**ASSIGNMENT**
Write each line exactly as it stands, from the line containing "The width and height of the screenshot is (809, 689)." through the end of the data.

**DATA TO PROCESS**

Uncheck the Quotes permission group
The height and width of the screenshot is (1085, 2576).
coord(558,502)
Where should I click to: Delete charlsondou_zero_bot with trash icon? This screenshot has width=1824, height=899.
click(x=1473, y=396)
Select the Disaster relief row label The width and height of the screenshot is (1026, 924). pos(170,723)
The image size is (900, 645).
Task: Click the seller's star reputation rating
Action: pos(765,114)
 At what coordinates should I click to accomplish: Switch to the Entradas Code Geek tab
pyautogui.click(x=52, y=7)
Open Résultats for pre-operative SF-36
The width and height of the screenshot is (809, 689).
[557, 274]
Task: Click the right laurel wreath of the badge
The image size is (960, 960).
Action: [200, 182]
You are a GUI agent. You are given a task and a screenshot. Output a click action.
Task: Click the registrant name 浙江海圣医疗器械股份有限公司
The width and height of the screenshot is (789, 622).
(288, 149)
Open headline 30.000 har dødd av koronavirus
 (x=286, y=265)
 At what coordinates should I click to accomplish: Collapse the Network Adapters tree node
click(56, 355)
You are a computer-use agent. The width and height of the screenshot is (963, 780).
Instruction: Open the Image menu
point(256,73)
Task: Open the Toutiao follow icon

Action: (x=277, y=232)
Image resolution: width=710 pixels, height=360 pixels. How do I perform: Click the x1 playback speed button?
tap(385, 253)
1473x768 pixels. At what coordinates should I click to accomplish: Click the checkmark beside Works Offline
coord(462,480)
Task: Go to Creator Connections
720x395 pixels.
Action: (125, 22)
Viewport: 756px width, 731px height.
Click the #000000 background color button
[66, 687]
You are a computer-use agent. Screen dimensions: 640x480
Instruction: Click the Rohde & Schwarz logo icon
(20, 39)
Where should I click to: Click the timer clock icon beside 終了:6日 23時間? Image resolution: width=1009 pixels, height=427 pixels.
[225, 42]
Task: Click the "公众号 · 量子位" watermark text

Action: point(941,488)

**EXPECTED OUTPUT**
The width and height of the screenshot is (809, 689).
[557, 274]
Task: Click the right laurel wreath of the badge
The image size is (960, 960).
Action: [200, 182]
You are a GUI agent. You are given a task and a screenshot. Output a click action.
Task: Click the registrant name 浙江海圣医疗器械股份有限公司
The width and height of the screenshot is (789, 622).
(288, 149)
Open headline 30.000 har dødd av koronavirus
 (x=286, y=265)
 At what coordinates should I click to accomplish: Collapse the Network Adapters tree node
click(56, 355)
You are a computer-use agent. The width and height of the screenshot is (963, 780).
Instruction: Open the Image menu
point(256,73)
Task: Open the Toutiao follow icon

Action: (x=277, y=232)
Image resolution: width=710 pixels, height=360 pixels. How do I perform: Click the x1 playback speed button?
tap(385, 253)
1473x768 pixels. At what coordinates should I click to accomplish: Click the checkmark beside Works Offline
coord(462,480)
Task: Go to Creator Connections
720x395 pixels.
Action: (125, 22)
Viewport: 756px width, 731px height.
Click the #000000 background color button
[66, 687]
You are a computer-use agent. Screen dimensions: 640x480
Instruction: Click the Rohde & Schwarz logo icon
(20, 39)
Where should I click to: Click the timer clock icon beside 終了:6日 23時間? Image resolution: width=1009 pixels, height=427 pixels.
[225, 42]
Task: Click the "公众号 · 量子位" watermark text

Action: point(941,488)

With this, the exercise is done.